DATA PROVIDED =
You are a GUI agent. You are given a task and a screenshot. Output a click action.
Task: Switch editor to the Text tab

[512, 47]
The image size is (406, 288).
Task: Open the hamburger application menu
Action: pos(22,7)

REQUIRED ACTION = Output the listing above word for word.

EXPECTED ANSWER =
You are a GUI agent. You are given a task and a screenshot. Output a click action.
Task: Switch editor to the Text tab

[512, 47]
The image size is (406, 288).
Task: Open the hamburger application menu
Action: pos(22,7)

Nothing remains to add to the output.